Please restate each line of the data that follows word for word, skipping any image.

[Stored data entries]
________

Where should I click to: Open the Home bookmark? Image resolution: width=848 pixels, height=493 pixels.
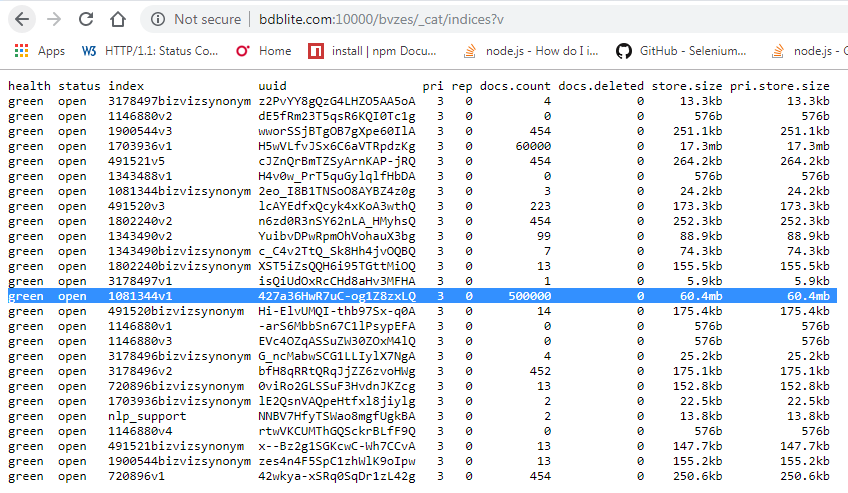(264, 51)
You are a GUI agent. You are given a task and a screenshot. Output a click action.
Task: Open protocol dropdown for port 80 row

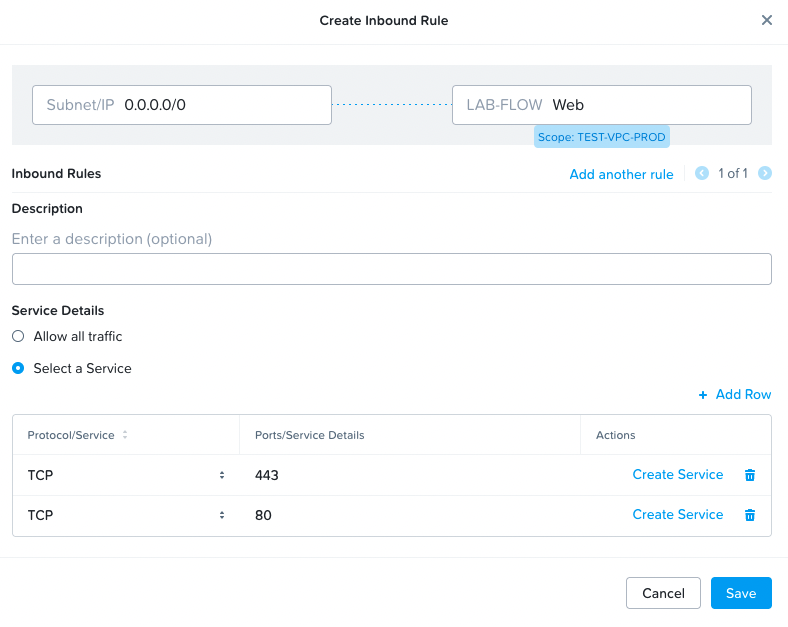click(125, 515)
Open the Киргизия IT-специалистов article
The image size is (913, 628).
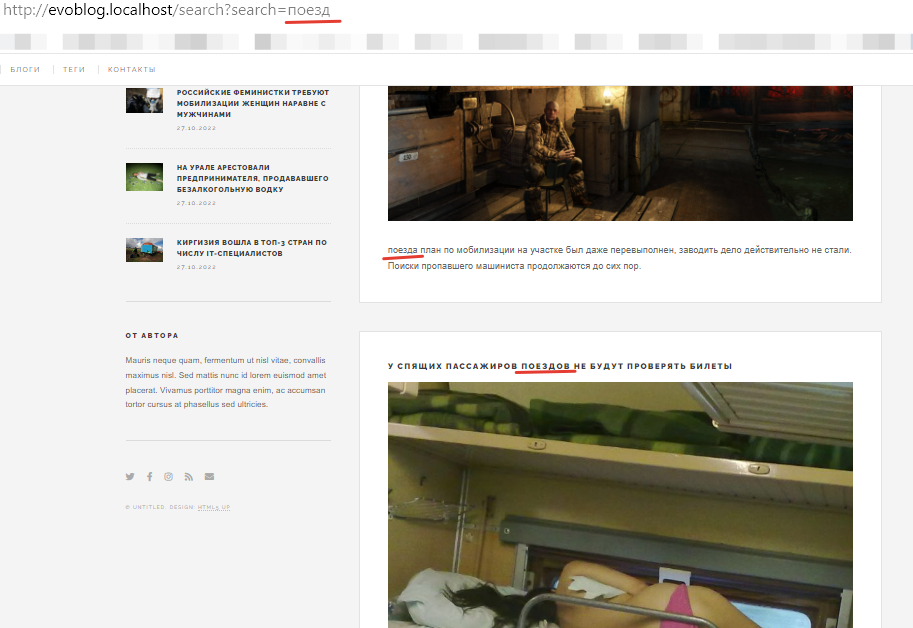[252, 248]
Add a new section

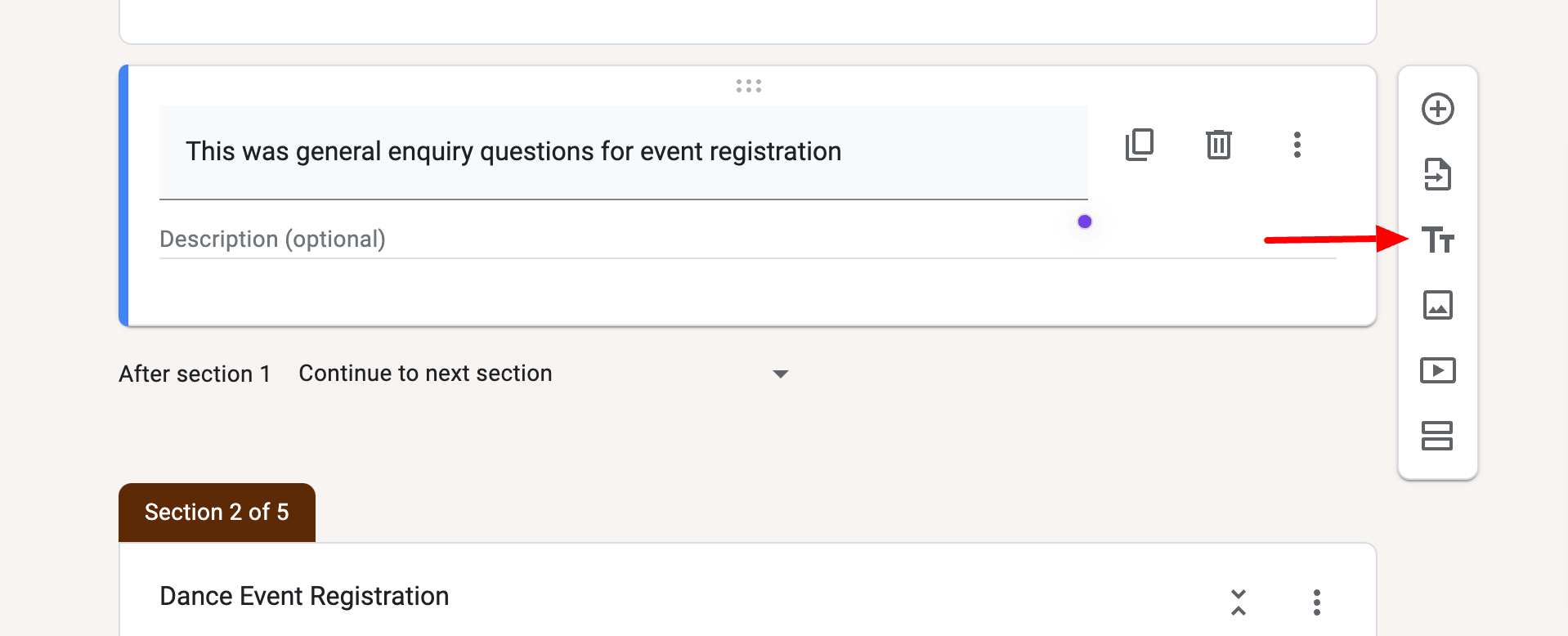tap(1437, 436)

________

● RESPONSE FOR THIS EXERCISE:
Where should I click to: Open the Home bookmark? Image resolution: width=848 pixels, height=493 pixels.
(264, 51)
You are a GUI agent. You are given a task and a screenshot. Output a click action.
Task: Open protocol dropdown for port 80 row

click(125, 515)
Open the Киргизия IT-специалистов article
The image size is (913, 628).
[252, 248]
Add a new section

tap(1437, 436)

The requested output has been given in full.